Не желая показаться неучтивыми, девушки преодолели обычную застенчивость и согласились побеседовать с гостем через занавес. Непринужденной эту беседу назвать было нельзя, но никогда еще Ооикими не отвечала на его вопросы с такой готовностью, и Тюнагон был приятно поражен. «Возможно, когда-нибудь…» — невольно подумал он и, поймав себя на этой нескромной мысли, устыдился. Как все же изменчиво человеческое сердце!
— Принц Хёбукё замучил меня упреками, — говорит он. — То ли я как-то проговорился ему о последней просьбе вашего отца, то ли он сам, будучи человеком проницательным, догадался… Во всяком случае, у него возникла надежда, что я замолвлю за него словечко, и, не видя с вашей стороны решительно никакого одобрения его искательству, он обвиняет меня в недостатке усердия. Вы не поверите, сколь все это для меня неожиданно, но, поскольку именно я когда-то указал ему путь к «селению у моря» (405), мне трудно оправдываться. Могу я узнать, почему вы пренебрегаете принцем? Мне известно, что многие осуждают его за ветреность, но если б вы знали, какое чувствительное у него сердце! Говорят, что принцу не по душе податливые жеманницы, которым достаточно малейшего намека… Но ведь есть и другие женщины, кроткие, послушные, во всем покорные обстоятельствам. Они принимают мир таким, каков он есть, и, смиренно встречая любые повороты судьбы, не ропщут на свою участь даже тогда, когда жизнь складывается вопреки их желаниям. «Что делать? Таково предопределение…» Как правило, именно такие женщины и бывают удачливы в супружестве. Правда, случается и так, что берега, представляющиеся надежными, обваливаются, а имя оказывается загрязненным, словно воды реки Та-цута… (406). И все же… Впрочем, я убежден, что принц способен на глубокое чувство, и, если женщина придется ему по душе и постарается своими ласками и угождениями сохранить его привязанность, он никогда не оставит ее и конец этого союза будет подобен его началу. О, вы должны верить мне, ибо мне известны такие его душевные качества, о которых никто и не подозревает. Если вы дадите свое согласие, я постараюсь сделать все, что в моих силах. Позвольте же мне утрудить свои ноги, прокладывая для вас эту дорогу…

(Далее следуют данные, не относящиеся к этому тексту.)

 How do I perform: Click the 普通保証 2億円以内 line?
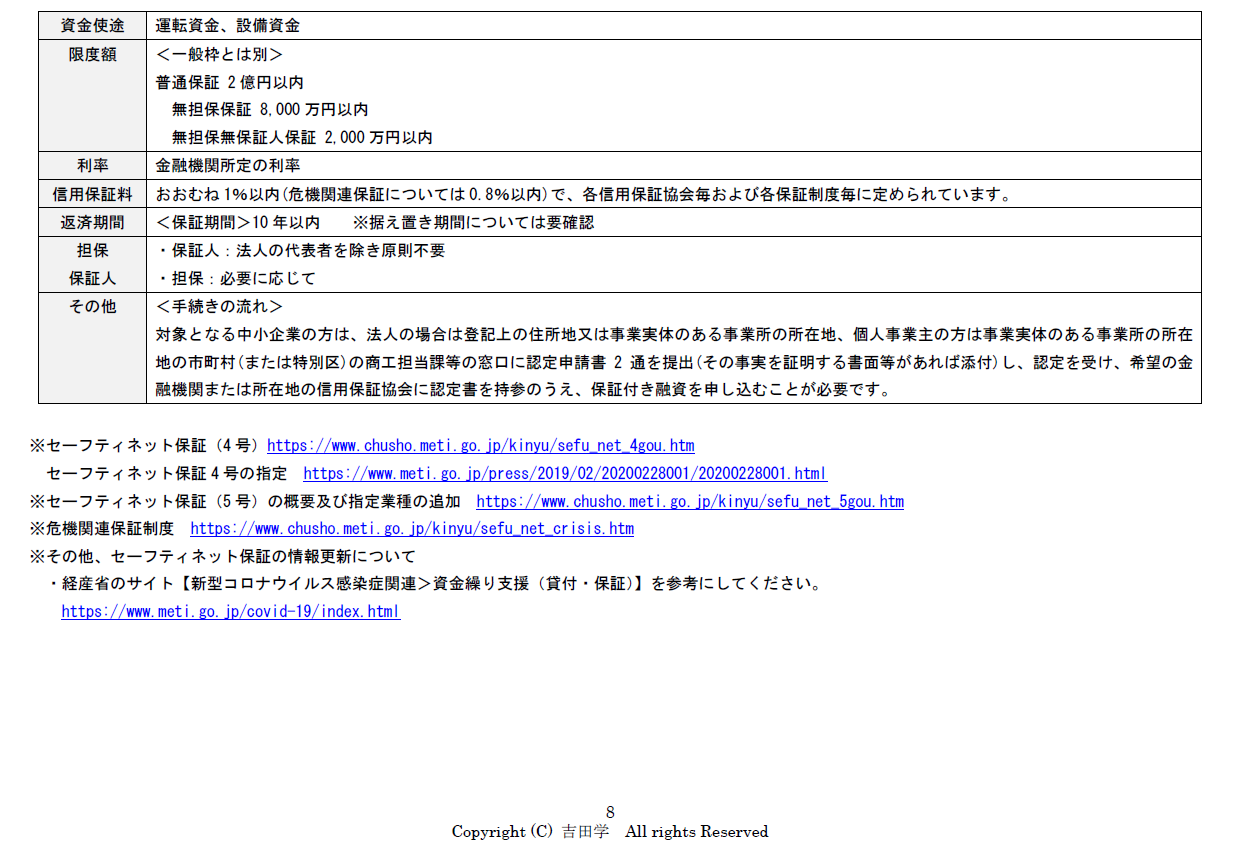(x=229, y=82)
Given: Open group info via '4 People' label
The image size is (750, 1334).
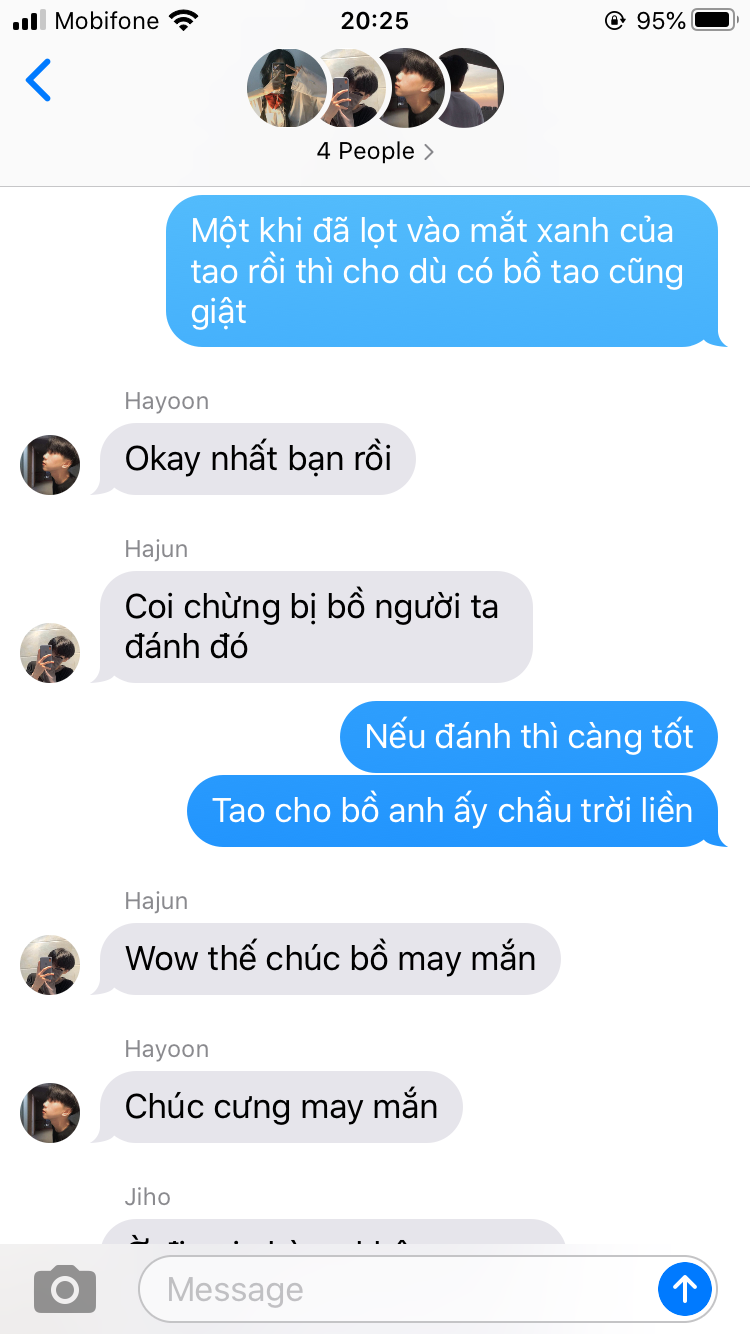Looking at the screenshot, I should 365,151.
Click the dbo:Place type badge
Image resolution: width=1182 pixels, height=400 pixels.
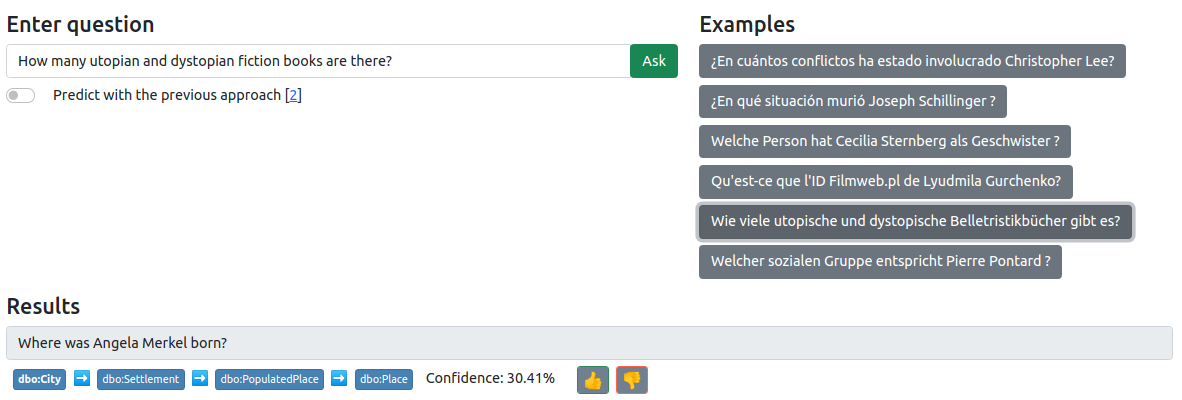pos(383,379)
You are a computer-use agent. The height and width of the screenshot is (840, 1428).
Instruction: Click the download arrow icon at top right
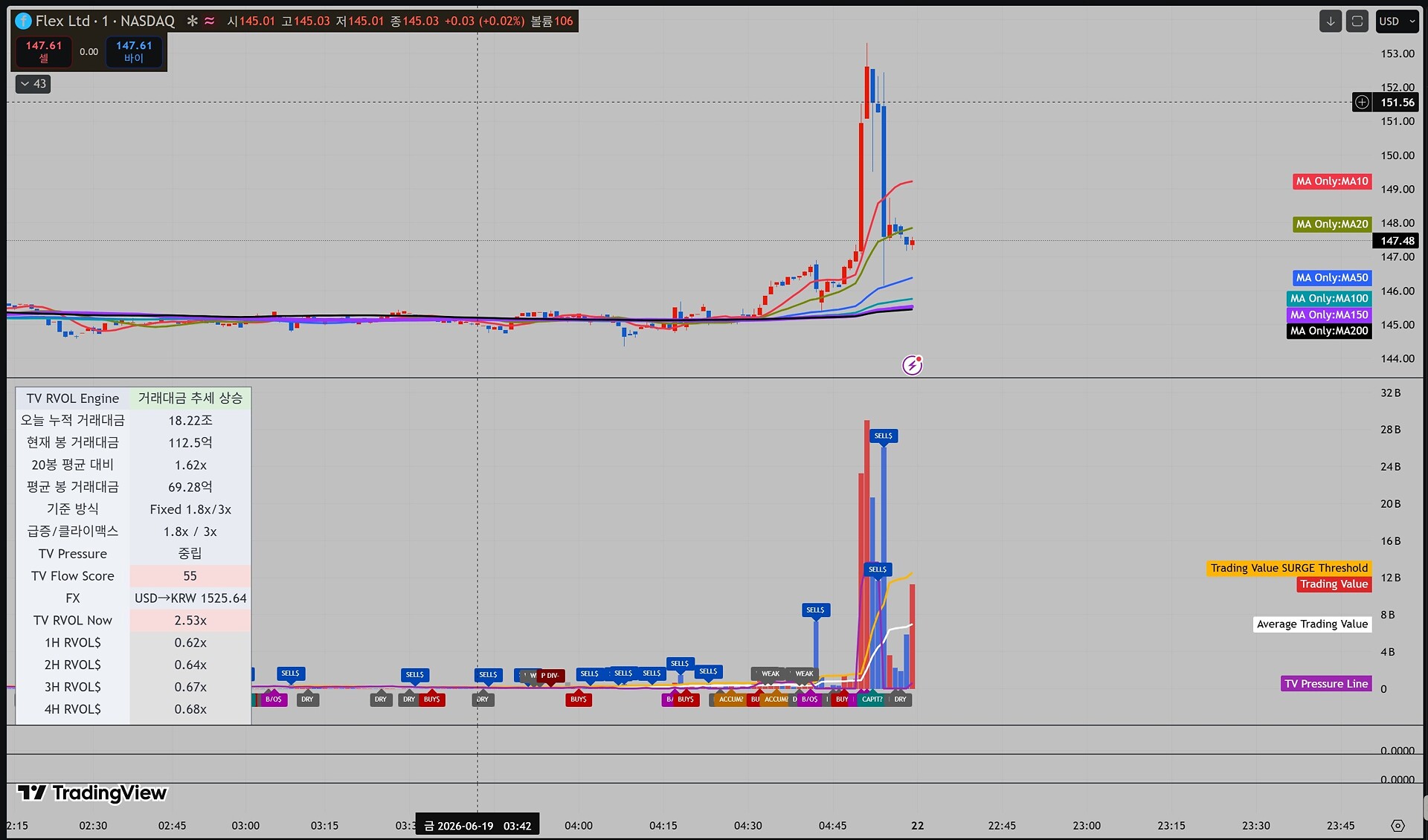[1331, 21]
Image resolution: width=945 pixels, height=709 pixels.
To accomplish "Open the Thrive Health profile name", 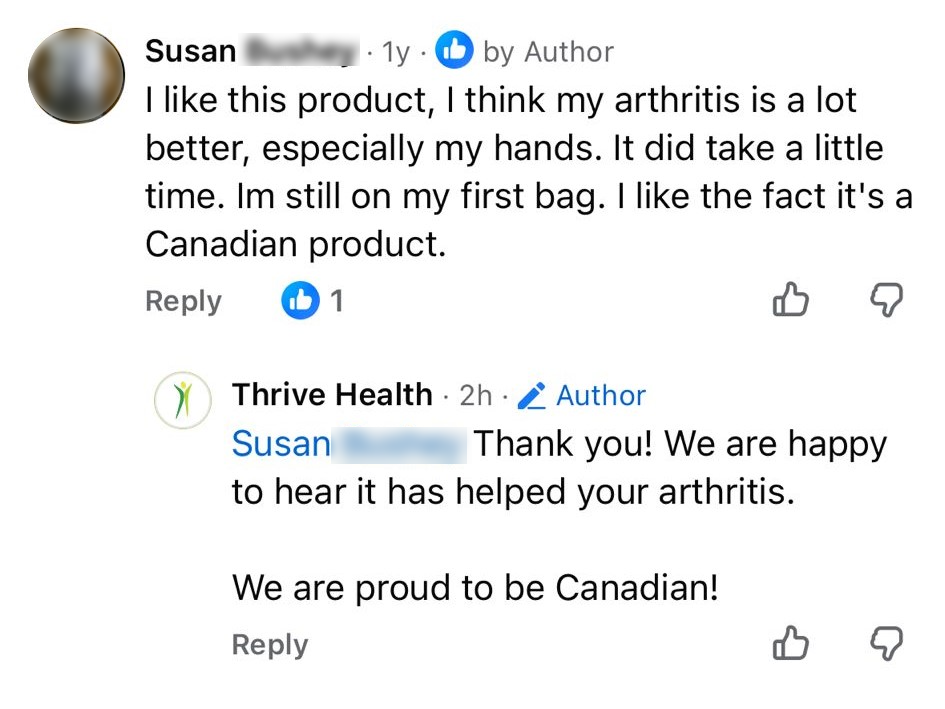I will point(332,395).
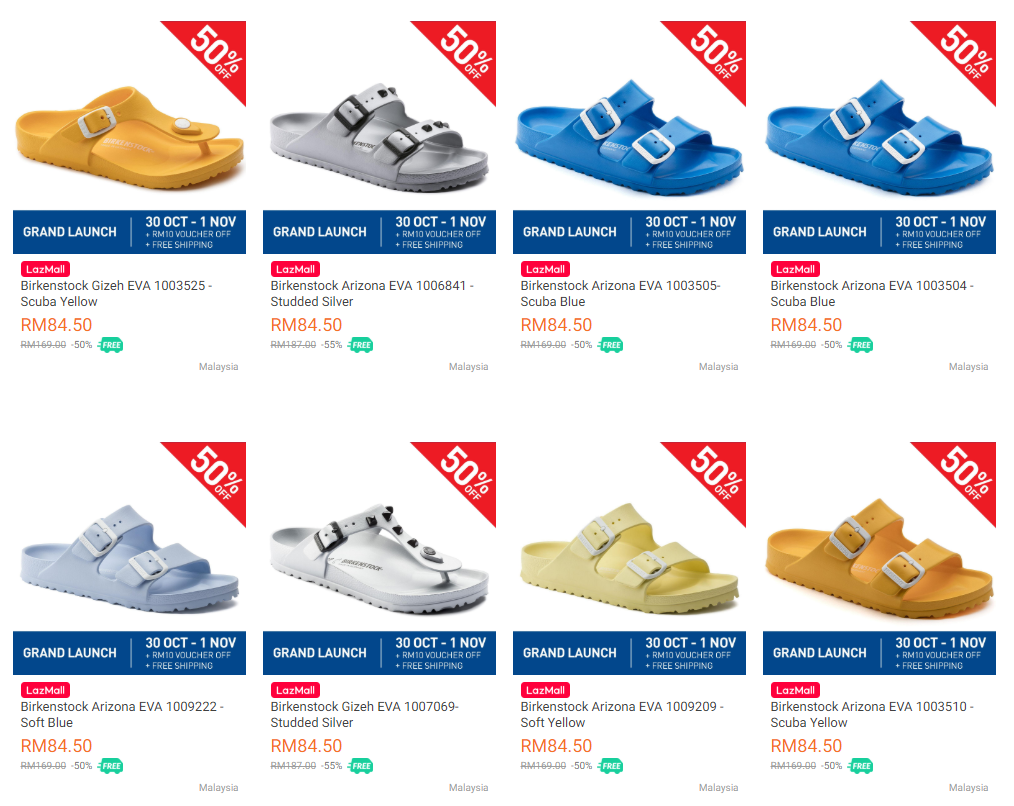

Тюнагон говорил весьма озабоченным тоном, и искренность его не вызывала сомнений. Не понимая, что он имеет в виду именно ее, Ооикими силилась подобрать ответ, достойный матери семейства, но, почувствовав, что не может найти подходящих слов, проговорила, улыбнувшись:
— Что вам сказать? Вы застали меня врасплох…
Так нежен был ее тихий голос, что сердце Тюнагона затрепетало.
— Вам необязательно принимать сказанное на свой счет. Более того, я смею надеяться, что вы правильно поймете те чувства, которые заставляют меня пробираться сюда сквозь сугробы. К тому же я не уверен, что принц имеет в виду именно вас. Да, он писал к вам, но можно ли сказать, кому именно предназначались эти письма? Кто из вас обычно отвечал ему?
Этот вопрос поверг Ооикими в такое замешательство, что она не смогла вымолвить ни слова в ответ. «Какое счастье, что я никогда, ни для шутки, ни по какому другому побуждению, не позволяла себе отвечать принцу! — думала она. — Разумеется, ничего особенного в этом нет, но что бы я сказала теперь господину Тюнагону? О, я сгорела бы от стыда!»
«Кроме тебя,
Никто следов не оставил
На горной тропе.
Лишь ты пробирался по ней,
В глубоком снегу утопая», —
написала она и подсунула листок бумаги под занавес.